───── Recorded data

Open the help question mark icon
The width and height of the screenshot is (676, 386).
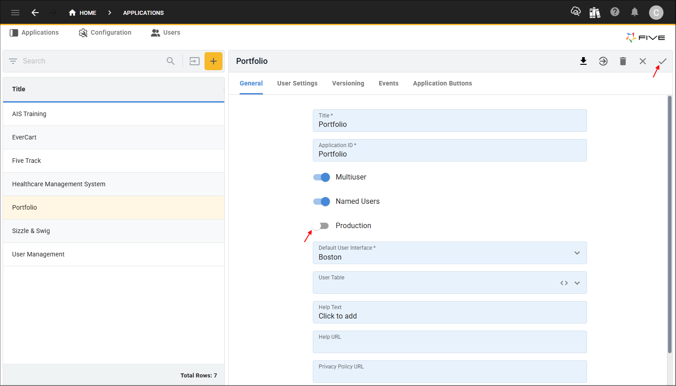(615, 12)
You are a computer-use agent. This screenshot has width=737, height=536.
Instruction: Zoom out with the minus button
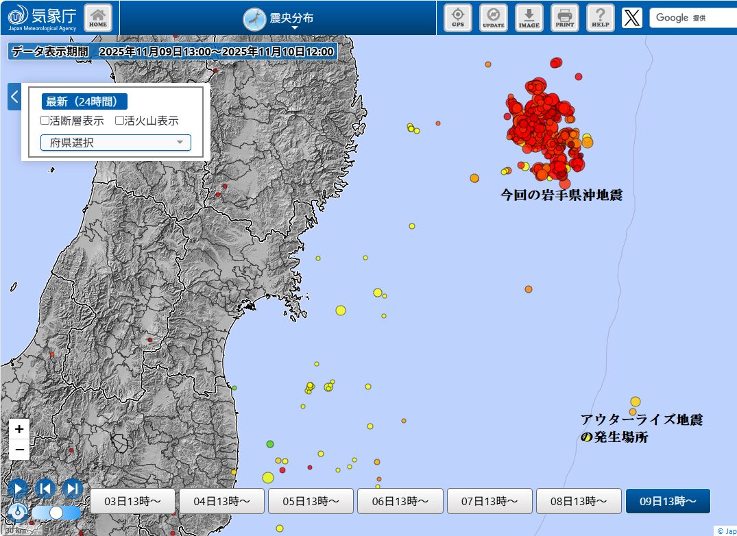pos(19,450)
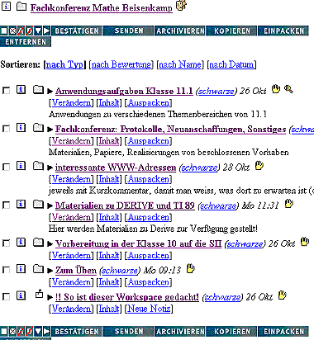Screen dimensions: 314x340
Task: Click the EINPACKEN button in the top toolbar
Action: tap(283, 31)
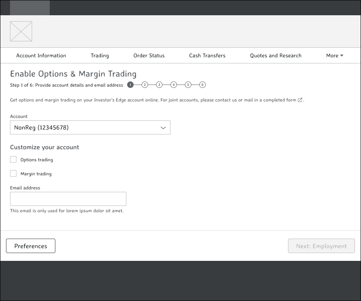Select step 1 circle in progress indicator
This screenshot has width=361, height=301.
(130, 85)
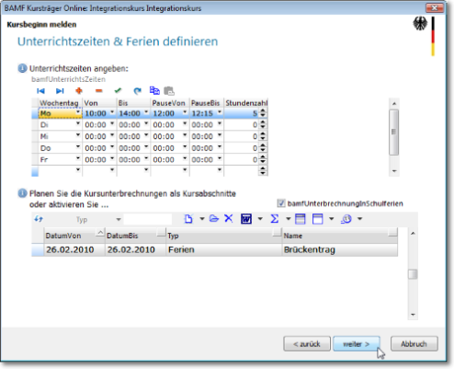The width and height of the screenshot is (454, 369).
Task: Delete entry with blue X icon
Action: pos(229,219)
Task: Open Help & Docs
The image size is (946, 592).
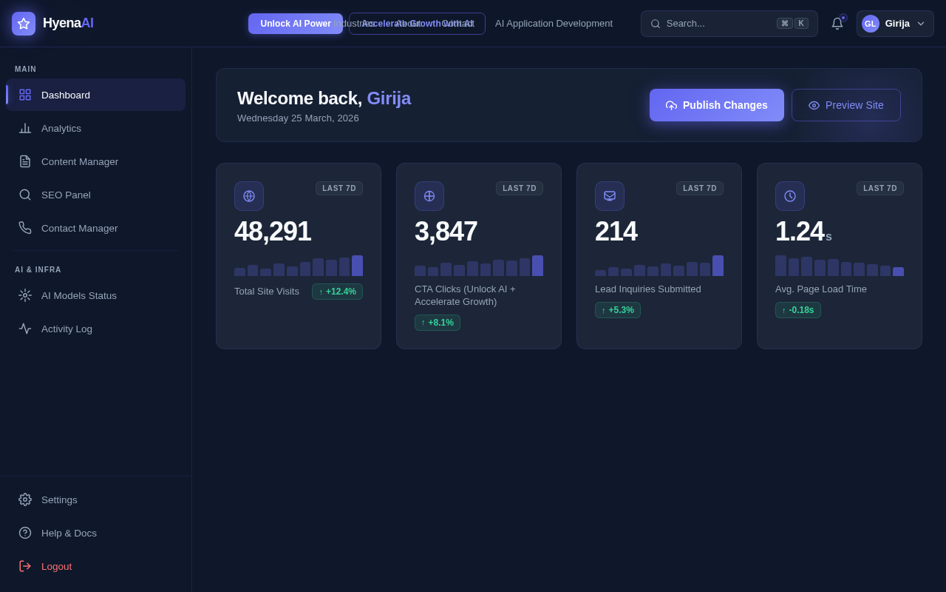Action: [x=69, y=533]
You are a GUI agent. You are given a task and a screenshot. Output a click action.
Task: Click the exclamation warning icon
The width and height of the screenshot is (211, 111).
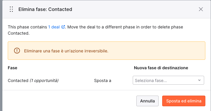pyautogui.click(x=17, y=51)
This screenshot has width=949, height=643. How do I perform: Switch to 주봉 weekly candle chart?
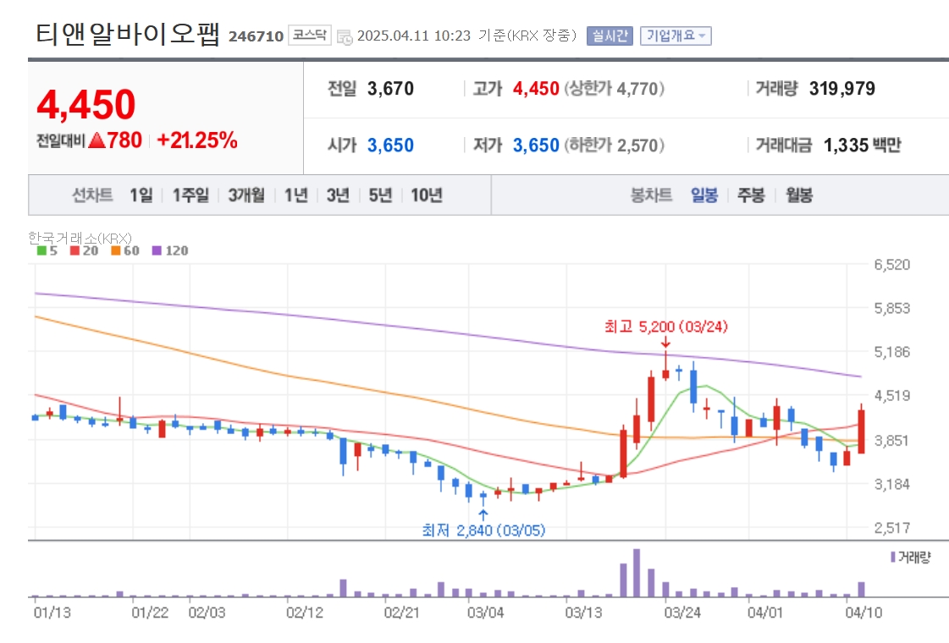pyautogui.click(x=751, y=195)
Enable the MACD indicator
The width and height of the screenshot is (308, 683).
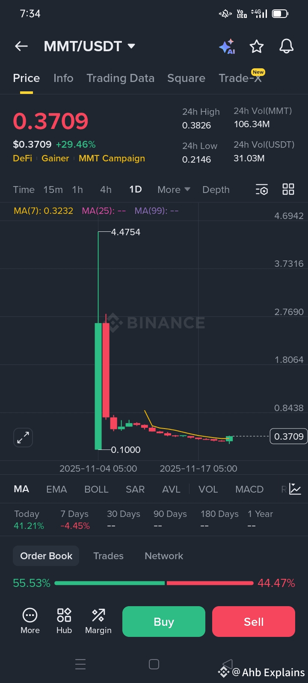tap(249, 489)
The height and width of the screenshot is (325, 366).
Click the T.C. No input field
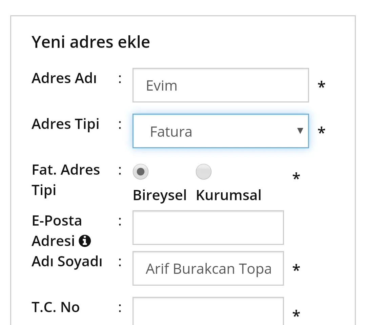pyautogui.click(x=208, y=310)
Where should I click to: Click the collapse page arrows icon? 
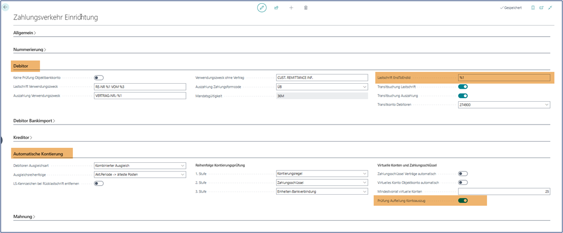pos(551,8)
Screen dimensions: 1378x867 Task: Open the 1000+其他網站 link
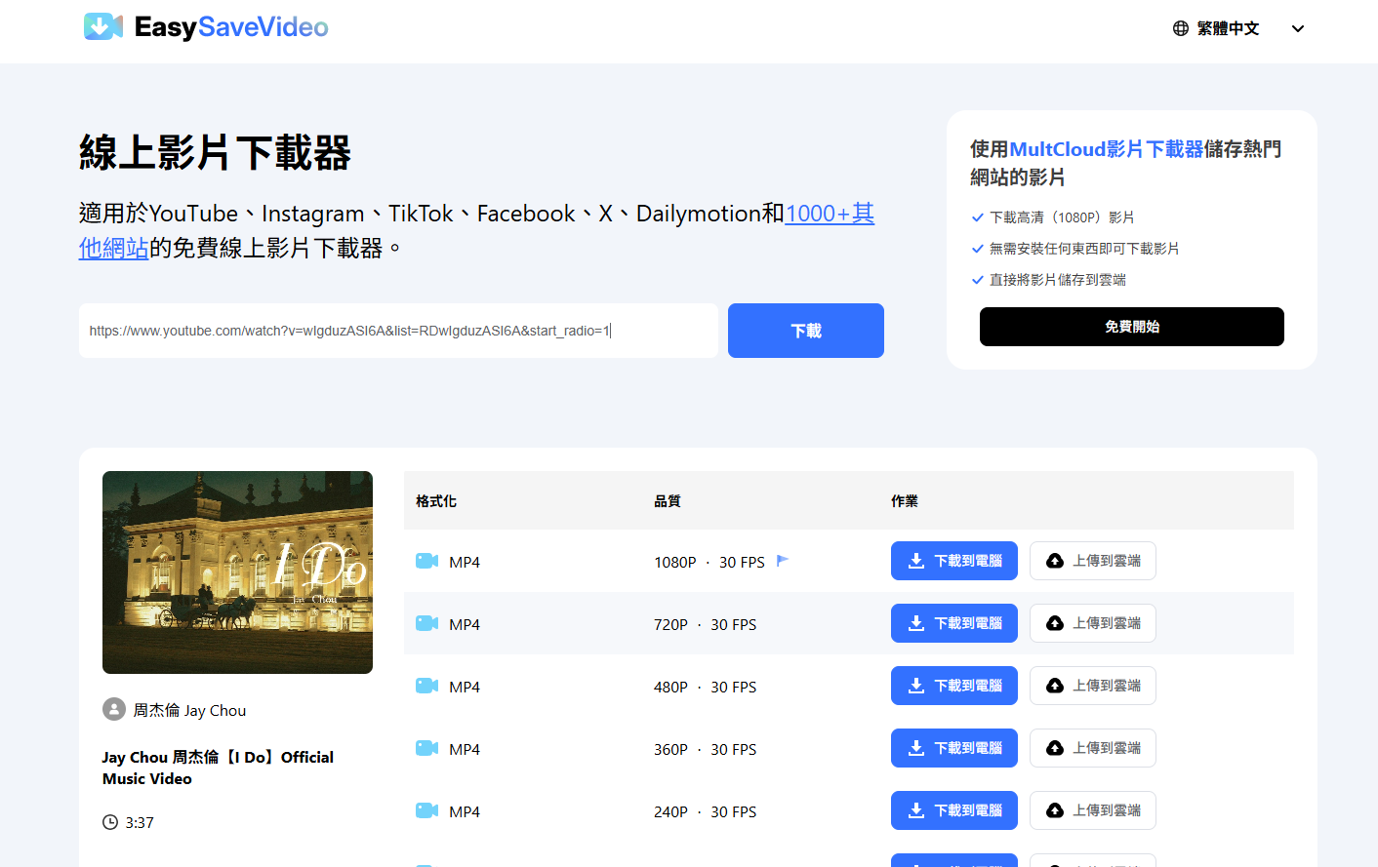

──────────

Required work:
Lines with "Open": find them in the data and copy each one.

Finished task:
Open the help question mark icon
Task: Open Help & Docs
Screen dimensions: 1378x867 Task: Open the 1000+其他網站 link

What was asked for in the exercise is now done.